> _WHAT YOU SHOULD DO_: Your answer must be only the lines below from the one containing "The height and" through the one containing "the lock all", copied exactly, with the pictures left out.

> _MATERIAL FOR THIS EXERCISE_:
__________________________________________________
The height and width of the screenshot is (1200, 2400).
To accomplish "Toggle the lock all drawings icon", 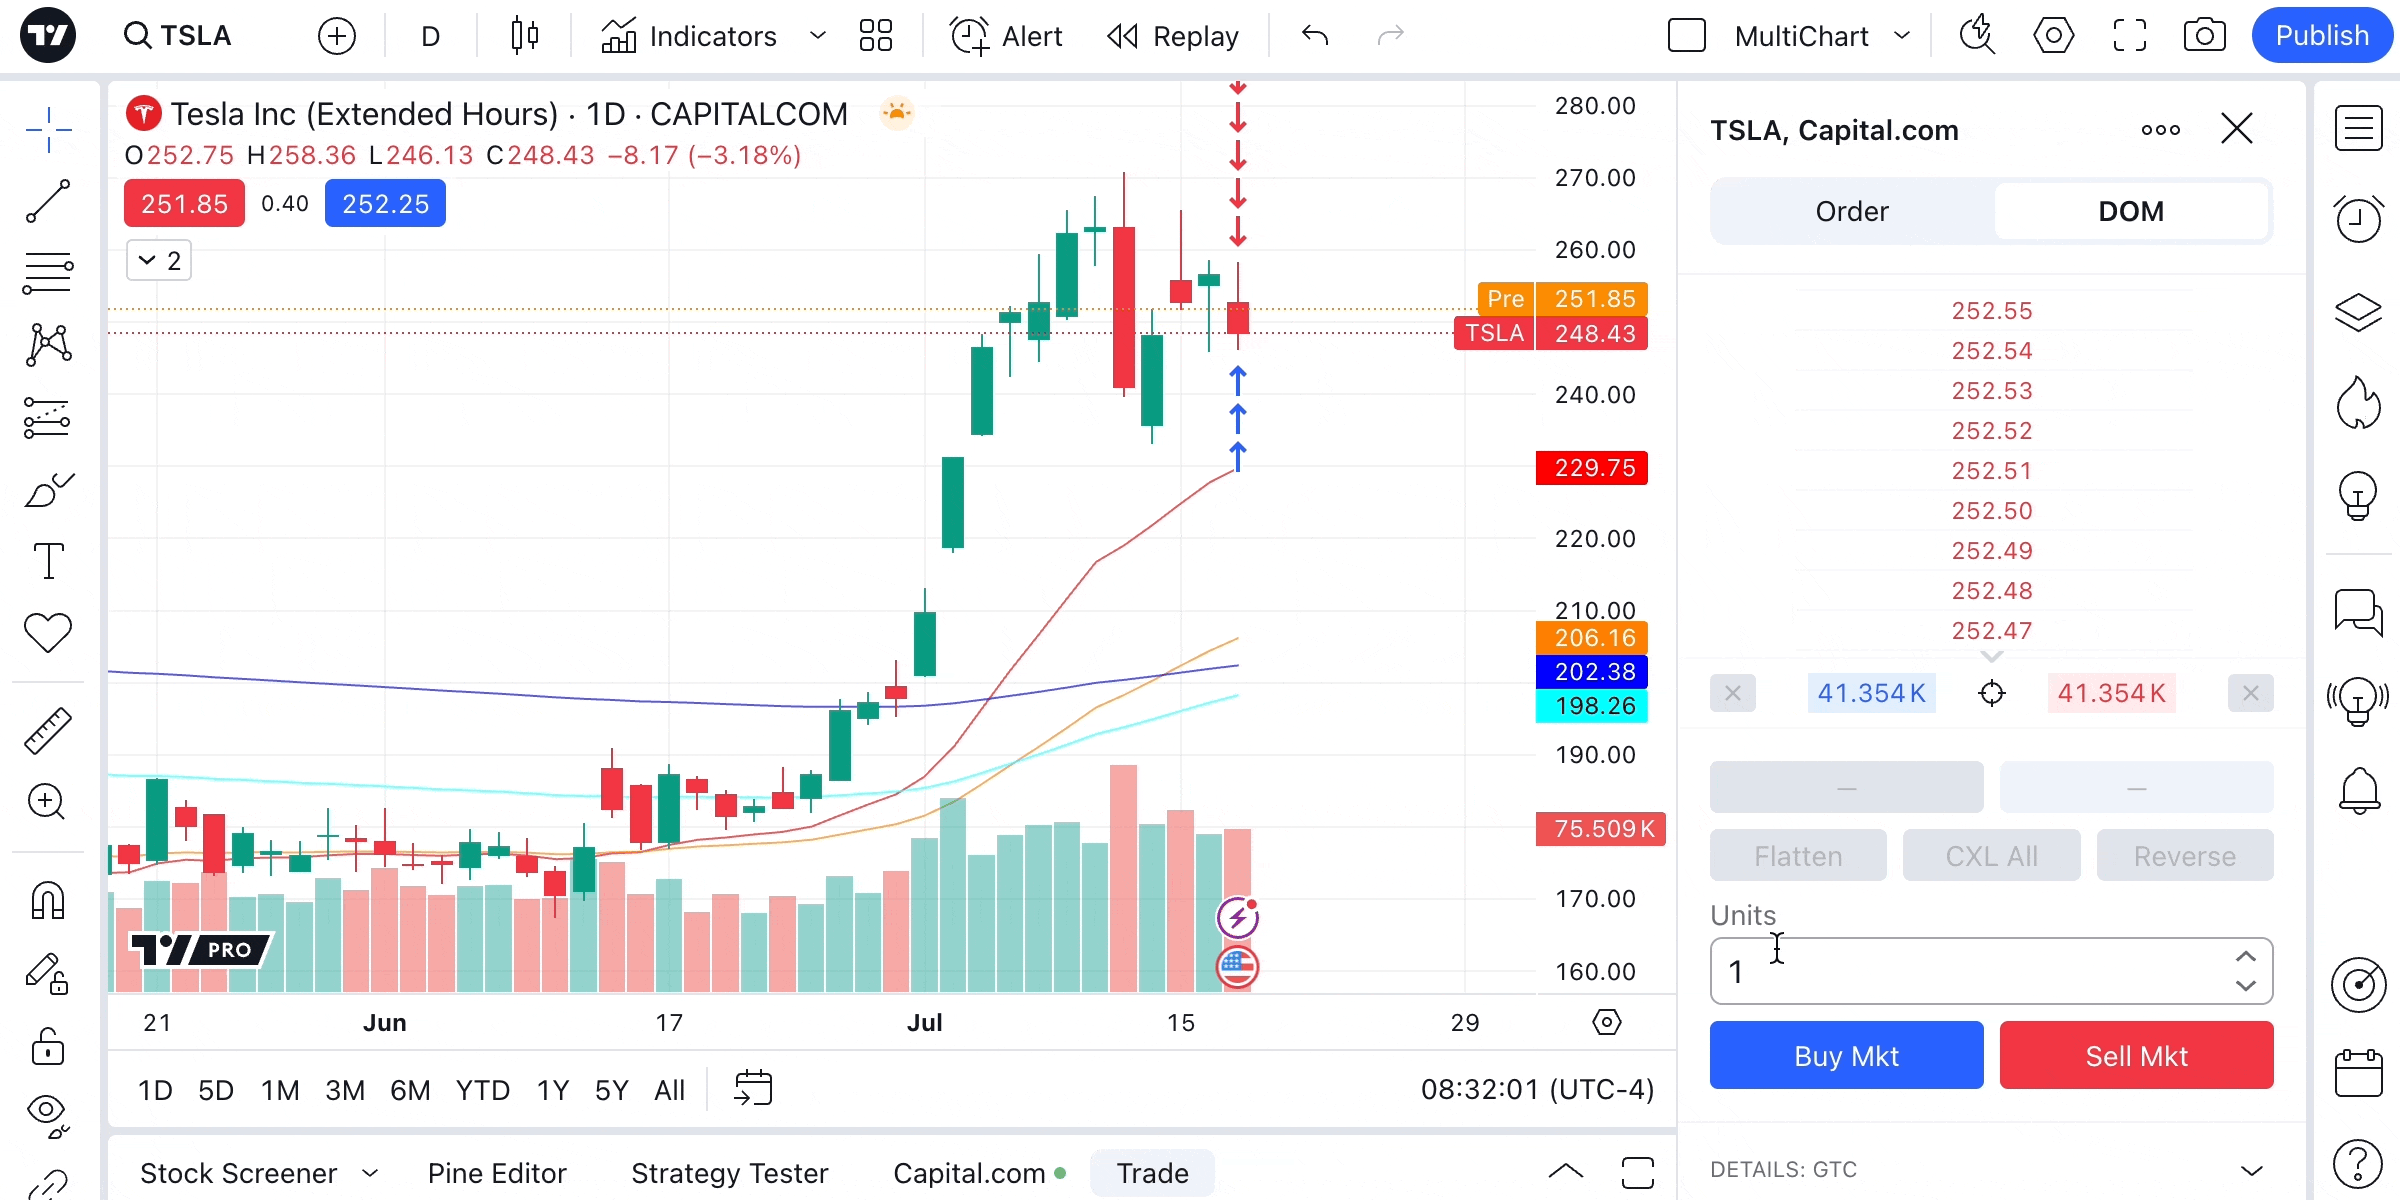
__________________________________________________
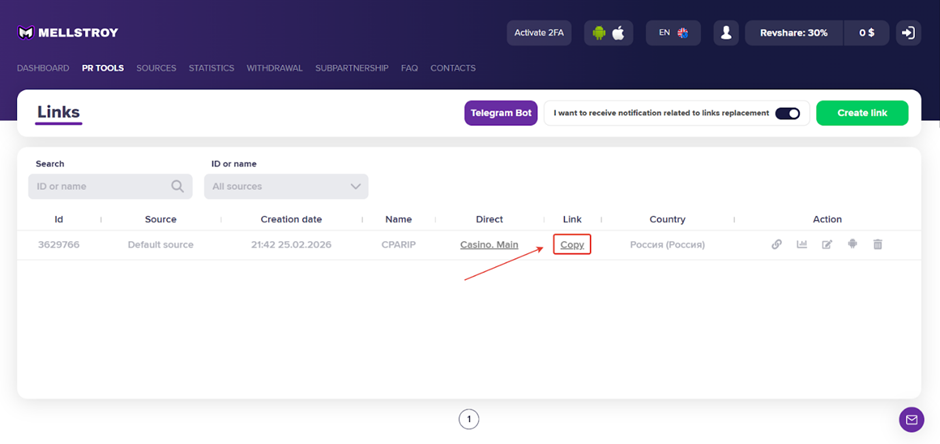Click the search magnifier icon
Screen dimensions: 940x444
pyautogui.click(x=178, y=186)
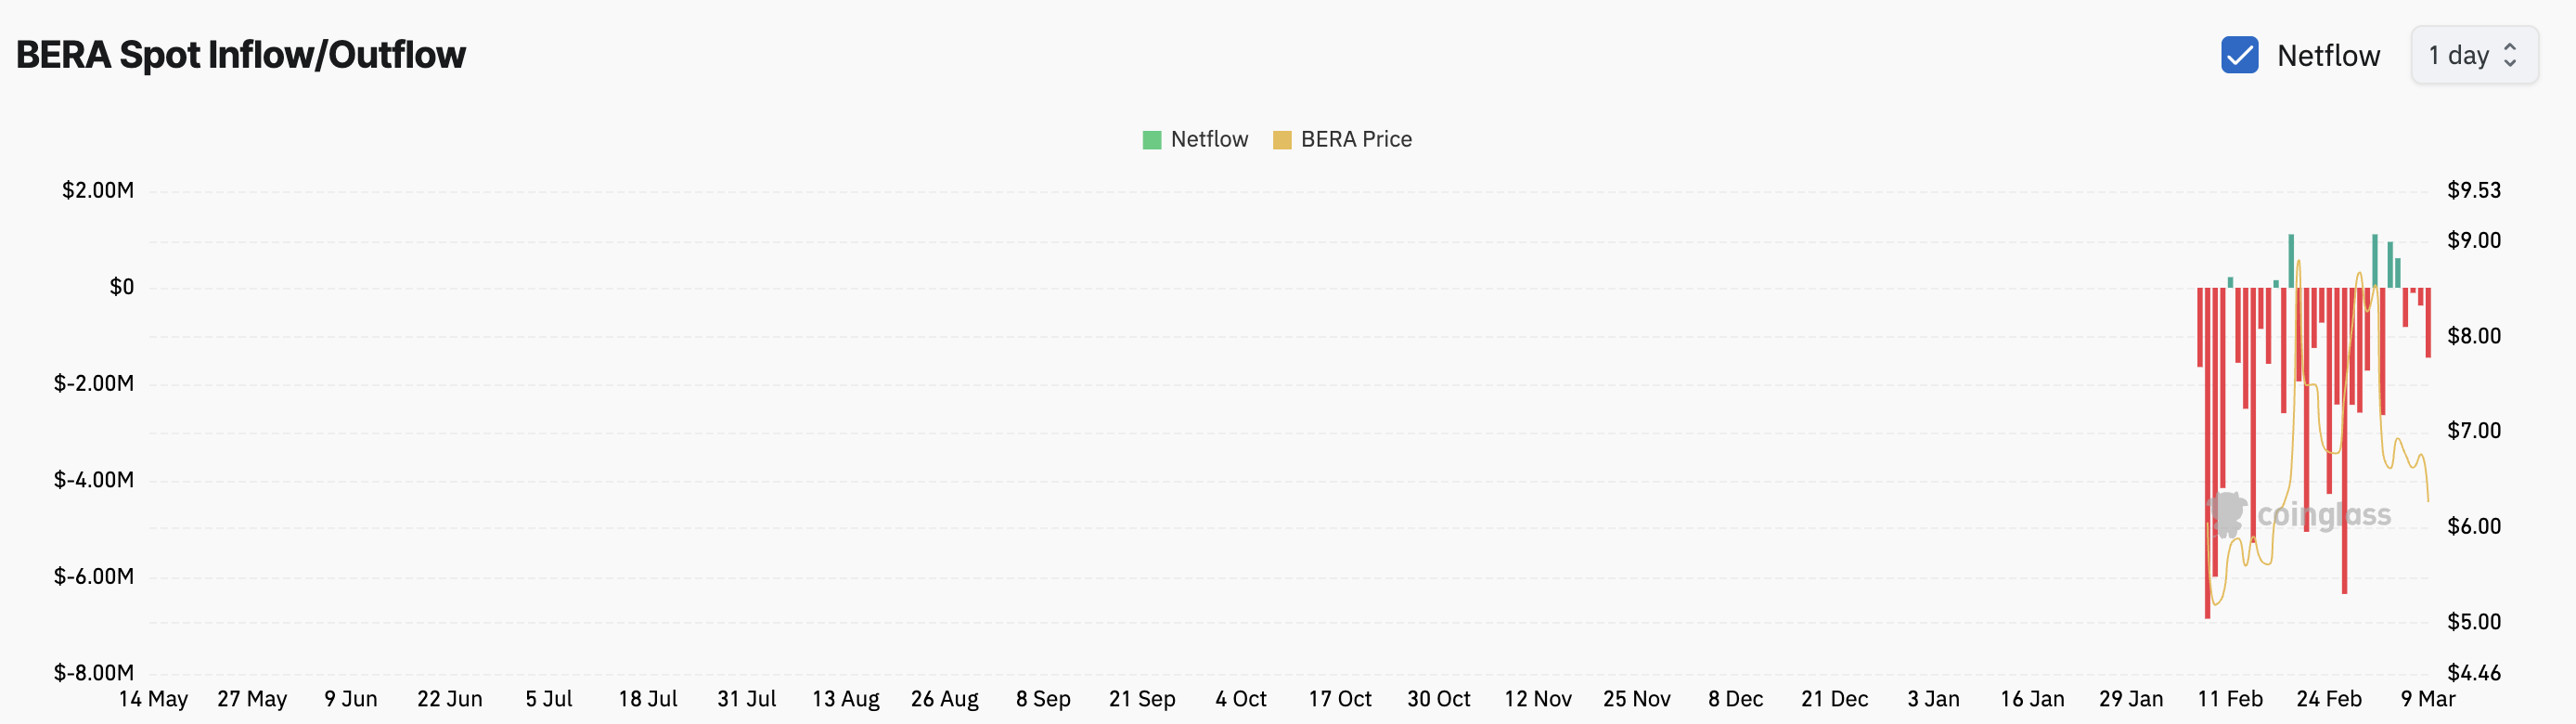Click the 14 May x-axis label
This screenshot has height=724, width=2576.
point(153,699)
__________________________________________________
> _RESPONSE TO THIS EXERCISE_:
The height and width of the screenshot is (1200, 2400).
To accomplish "Toggle the lock all drawings icon", 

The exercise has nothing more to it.